A small step toward building a personal AI companion
Recently there is a new tool released, receiving high attention and praises from people, one of the fastest repo getting stars in GitHub, which is OpenClaw. And there are a few things around this I would want to share.
In a few recent months, I spent time working on building AI companion. The biggest problems with popular chatbots like Gemini, specifically context/memory, is, sometimes it’s just, not what I need. Why I say that? It uses context when I don’t want. And when it does? It feels, irrelevant. As long as I can see, it only saves a few facts about us in data, call it memory. But human can’t feel the companion in this way. Some basic facts like names, address, etc. is necessary. But trying to remember someone likes banana? No thanks, that can change very quickly. So honestly it sucks with memory.
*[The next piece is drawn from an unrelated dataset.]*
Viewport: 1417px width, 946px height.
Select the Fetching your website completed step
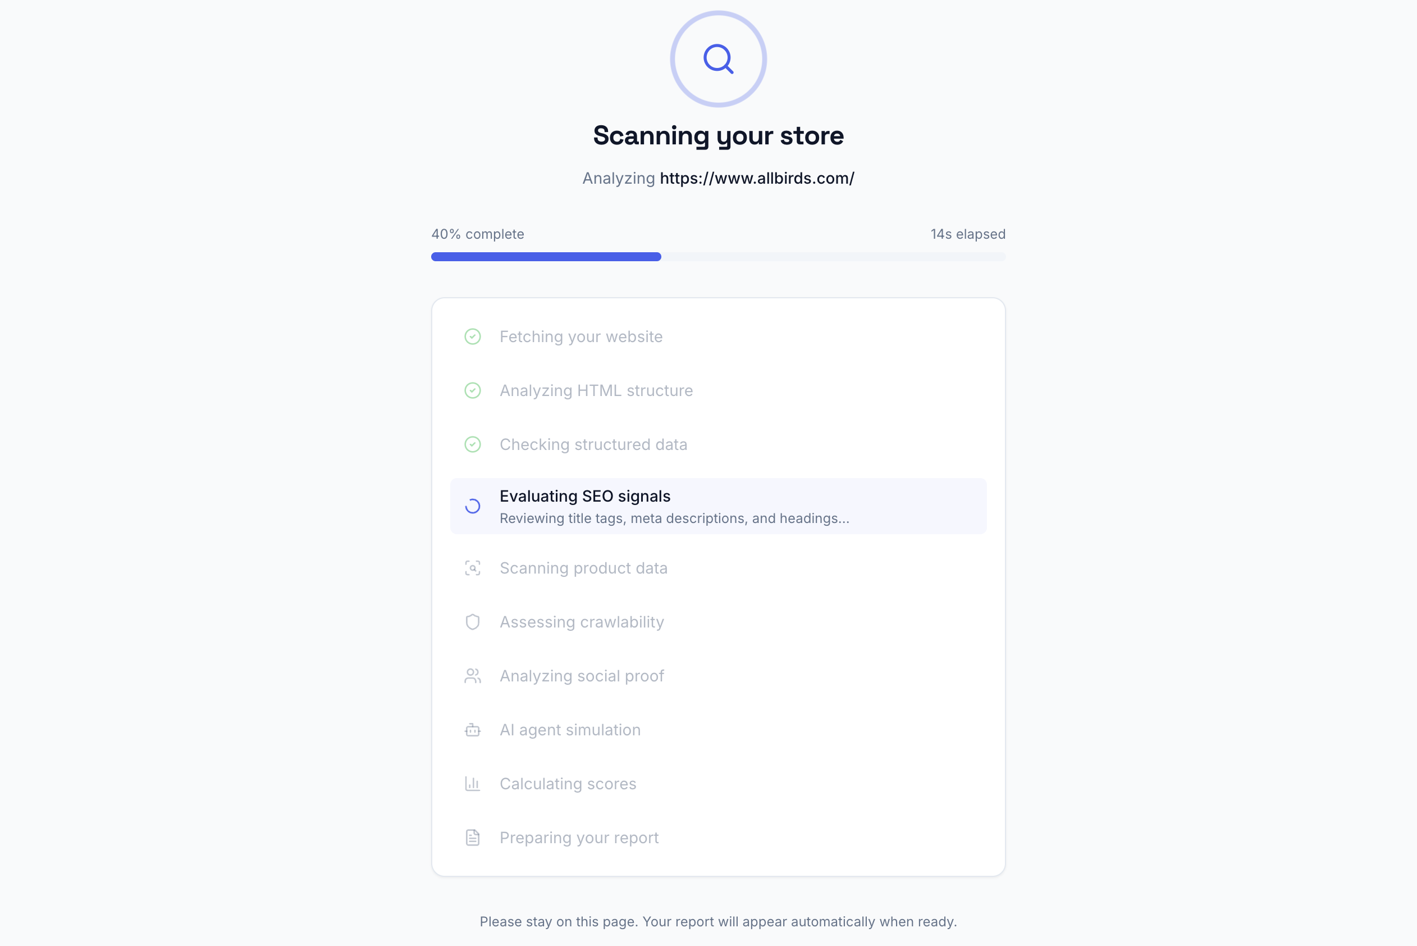(x=581, y=336)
The first few things I tried, or thought of, is learning how to store the data effectively, allowing AI to retrieve the context that I want. I think it need to be a whole life context, with layers, threads, events, people, etc. and trying to store things in a structured, maybe too structured. Like, I thought an events can have layers including facts, emotions, reflections and actions. splitting into markdown headers, but then I realized that it’s too complex and maintaining that is like a boredem. I don’t process things in that way. At least, when you are trying to talk to a friend, or chatbot, you’ll relay small things, stuffs combined, grow through each line. And if it’s being too structured, it feels, less human. So the next question is, what does it take to be, human? How a chatbot can make you feel being listened, understood?
I spent time reading on how does it feel like to have someone understand you, in term of psychology. Psychology has always been my favorite subject and we have found a few basics ideas like, for a good chat session, if someone can reframe what you said, in different words, maybe making it clearer, have profound effect. It makes you feel understood, having better understanding of yourself. And in psychotherapy, maintaining a good relationship, a shared context between people is extremely essential. What’s most important is we have shared terms. Like, when you mentioning sth, both know the hang of it. And there are a few more ideas but it revolves around that.
So, still, we need to build context. Until the release of clawdbot (now openclaw). I tried it. Looking at how it works. with the daily memory entries. I don’t like clawdbot really, I don’t need all the automation it provides. I don’t use 1password or apple products.
But it inspires me, combining with Claude Skills structure, I figure out what I need for my personal AI companion. I currently decided to use Claude Code, with CLAUDE.md being automatically called at dir, so we can put layers, dir structure, to help, guide the bot into my personal knowledge database, stored in pure markdown. Since search tool and web search by claude is much more native, it feels better than OpenClaw to have to use (Brave) Search API. I mean, Claude Code CLI has already had bunch of useful stuffs. It’s just need a personal database organized in certain structure. I still use objects mentioned in the flow above but I discarded the idea of vector database or any database to query. Just let chatbot knows structure and it fetches related files. If files become bigger, we add another layer on top. Previously I tried to write layers within a single file, but now layers should be in separate files, separate structures. For example, my current flow is, having chat, having a day, write into daily entries. Then we have themes, about topics like work/career, romance, health, etc. in which we can ask the bot to sync with daily entries. I mean, I have everything written by myself, or the bot, in daily entries, and the rest are updated accordingly in layers. Each week, having weekly reflection, and updating info about people mentioned in the daily entry, and so on. Currently it’s working quite okay.
In the end, probably I won’t public the structure, since I think, each will need to spend their own time organizing the way they want, what works in their context. But yeah, it feels like the vertical agent idea I saw a while ago, in which we’ll just chat with the bot, and adding structured context files all around, and it’ll be able to understand context much better.